É a primeira hora, antecipação daquela derradeira, em que Maria, junto a João, voltará a aparecer na cena de Jesus, que se dirigirá novamente a ela para chamá-la com o mesmo nome, “mulher”, tornando-a “mãe” de João e da nova humanidade que nascerá quando Jesus ressuscitar no primeiro dia da semana, isto é, também “três dias depois” daquela cena ao pé da cruz.
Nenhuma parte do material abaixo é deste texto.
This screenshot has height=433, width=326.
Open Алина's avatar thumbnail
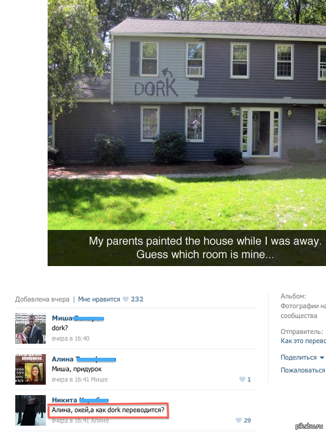coord(31,369)
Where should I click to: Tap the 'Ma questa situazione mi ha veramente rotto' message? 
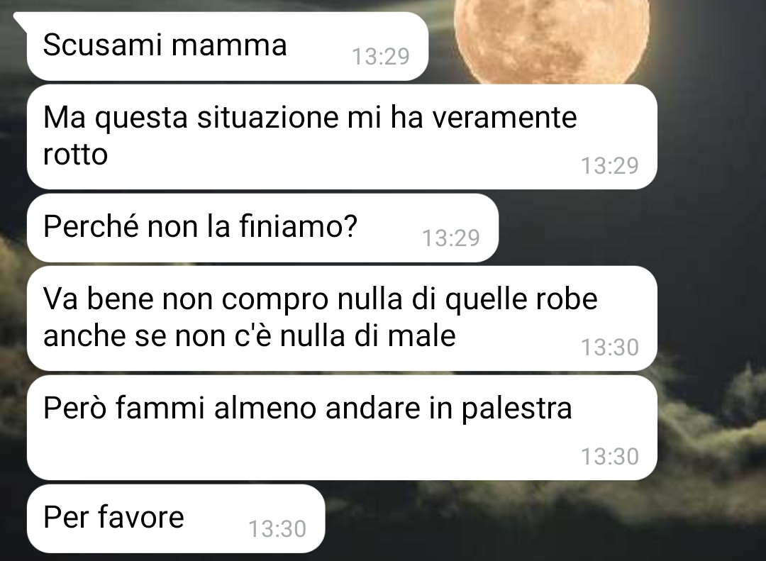[342, 137]
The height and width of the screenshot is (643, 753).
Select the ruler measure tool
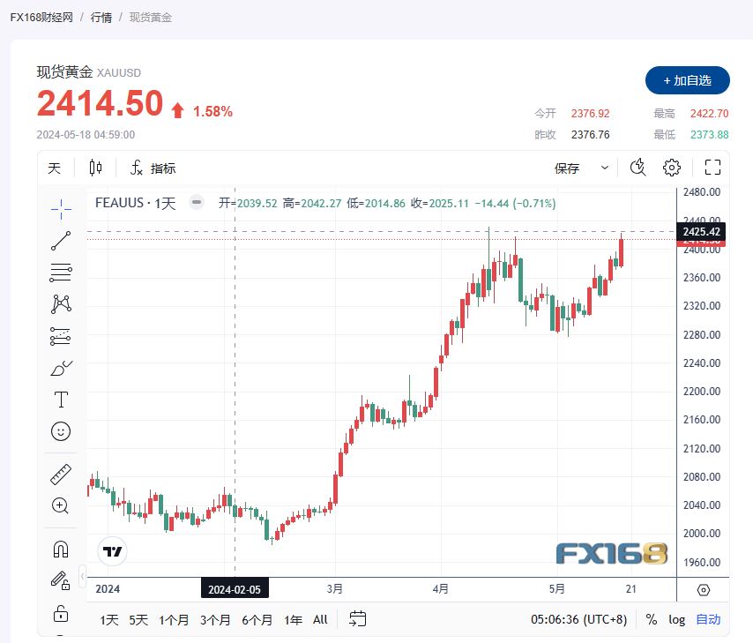(60, 474)
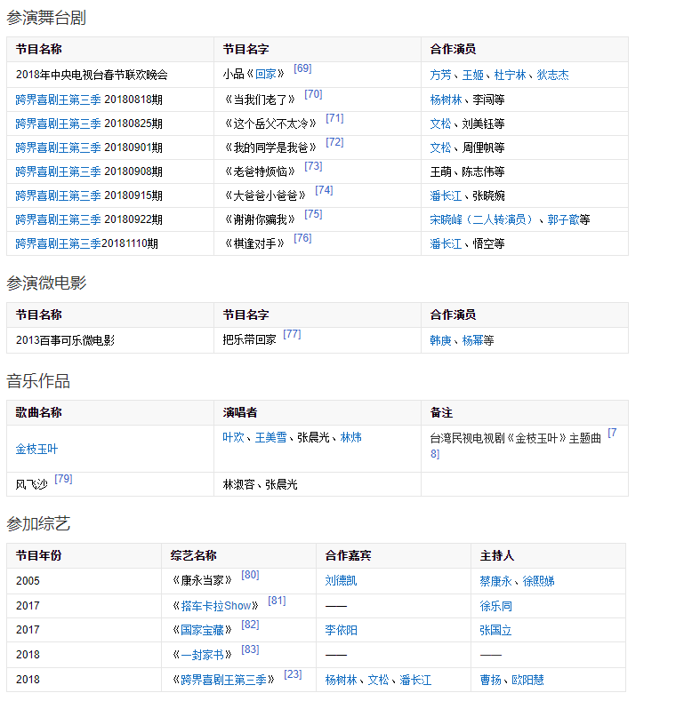Image resolution: width=700 pixels, height=709 pixels.
Task: Open citation [76] next to 棋逢对手
Action: coord(302,238)
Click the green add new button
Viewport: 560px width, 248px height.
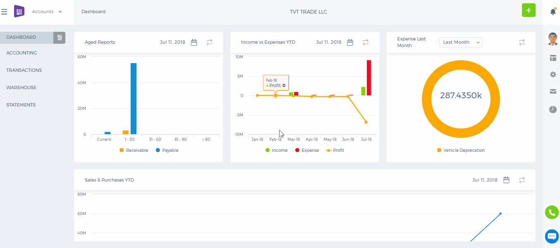click(529, 10)
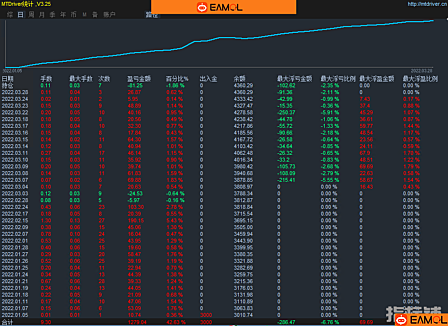Click the 路径 path button
Viewport: 448px width, 326px height.
pos(152,14)
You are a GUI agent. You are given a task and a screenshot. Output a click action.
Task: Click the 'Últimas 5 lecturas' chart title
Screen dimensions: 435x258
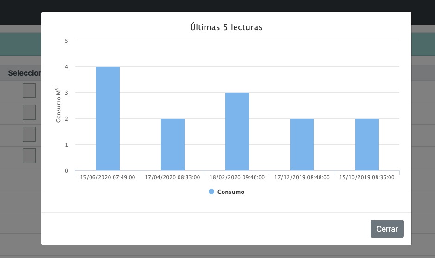[226, 27]
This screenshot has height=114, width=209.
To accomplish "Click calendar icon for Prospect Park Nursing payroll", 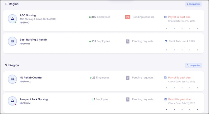I will click(x=165, y=99).
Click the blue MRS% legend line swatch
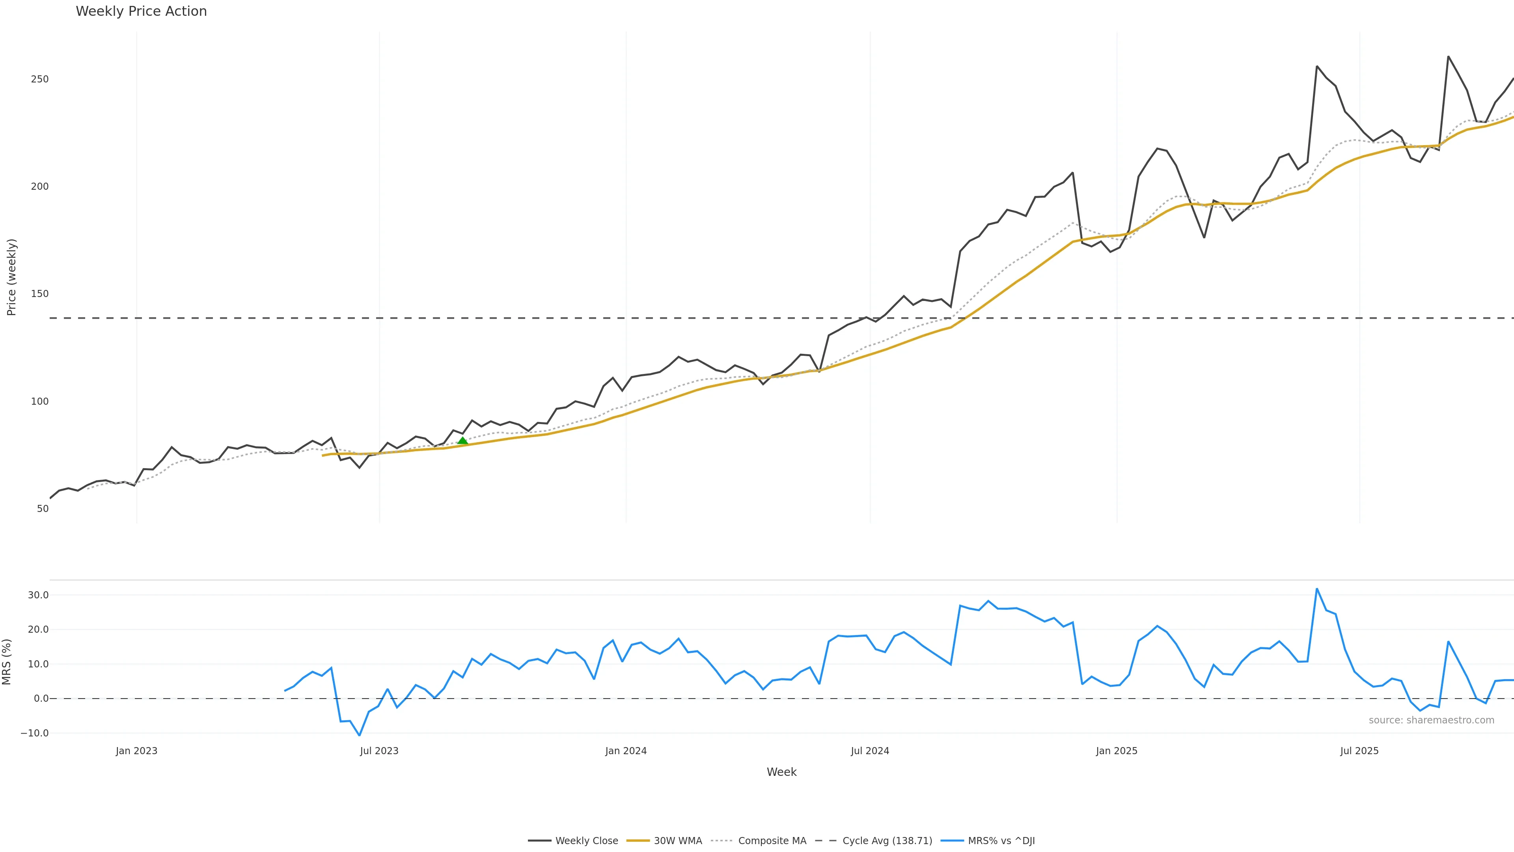The image size is (1514, 852). coord(952,841)
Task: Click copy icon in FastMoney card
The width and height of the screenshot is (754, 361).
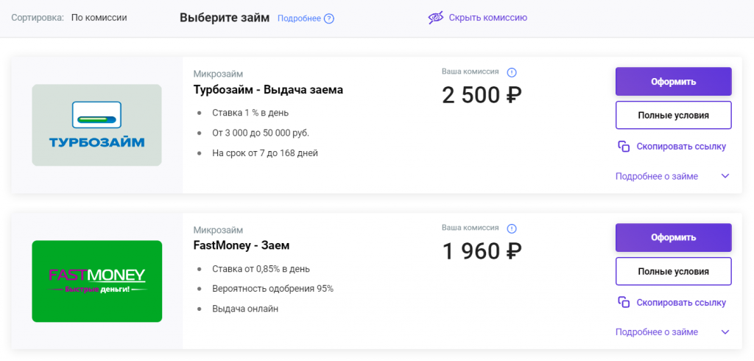Action: coord(624,302)
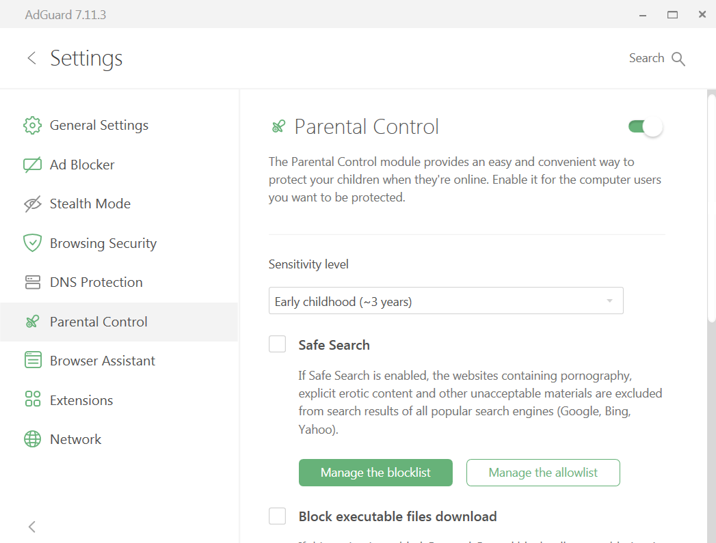Open the DNS Protection settings page
The height and width of the screenshot is (543, 716).
click(96, 281)
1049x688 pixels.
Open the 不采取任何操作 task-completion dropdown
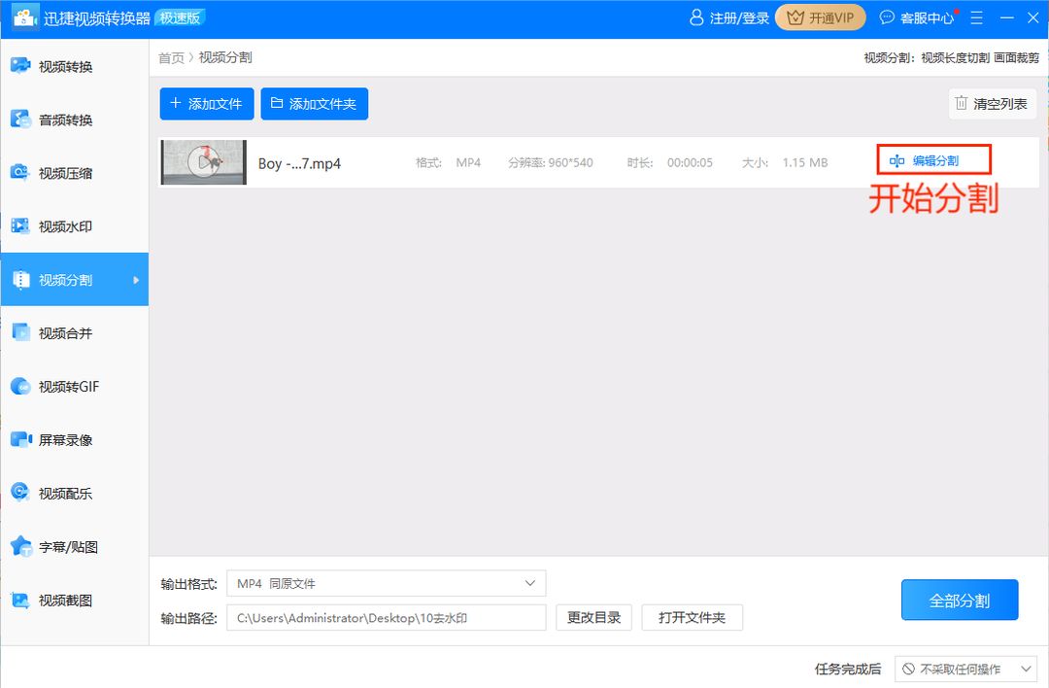tap(966, 669)
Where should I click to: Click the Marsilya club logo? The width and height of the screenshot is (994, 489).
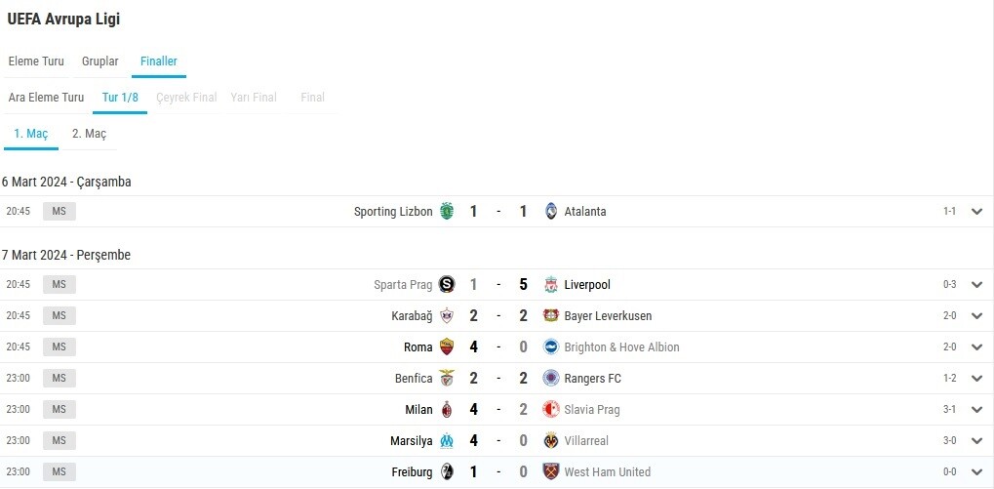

Maria percebe algo que falta: o vinho. Faz da sua descoberta uma petição ao seu Filho e convida os que estavam servindo a escutarem esta Palavra de Jesus: “Fazei o que ele vos disser”. Ela lhes propõe o que no fundo foi sua vida desde que decidiu que se cumprisse nela a vontade de Deus: “Faça-se em mim segundo a tua palavra”. Ela propõe aos outros algo que não lhe é estranho, que é a entranha da sua atitude diante de Deus.
Qual é o vinho que nos falta neste mundo? O vinho da paz, da ternura; o vinho da fé, da esperança e do amor; o vinho da verdade…? Quando faltam esses vinhos, a vida se “avinagra”. Surgem os interesses partidários, as trapaças econômicas, as frivolidades vácuas, a mentira como ferramenta de comunicação, o relativismo moral, a violência e o terror.
Maria viu o que faltava no casamento, fez sua essa necessidade solidariamente e colocou mãos à obra. Não ficou apenas relatando o que acontecia e lamentando pelo que faltava ou estava ruim. Perceber o “vinho” que nos falta, dar uma mão no que depender de nós, tendo na Palavra de Jesus nossa força e nossa luz. Caná foi isso. Maria foi assim.
O Evangelho termina dizendo que “seus discípulos creram nele” (Jo 2,11). O final é que, havendo vinho, houve festa e os discípulos, vendo o sinal, o milagre, acreditaram em Jesus. Sim, precisamos de milagres de “vinho”; o mundo precisa ver que os vinagres do absurdo se transformam em vinho bom e generoso, o do amor e da esperança, o que germina na fé.
Sempre há um brinde por fazer. Que seja com um vinho como o de Maria em Caná.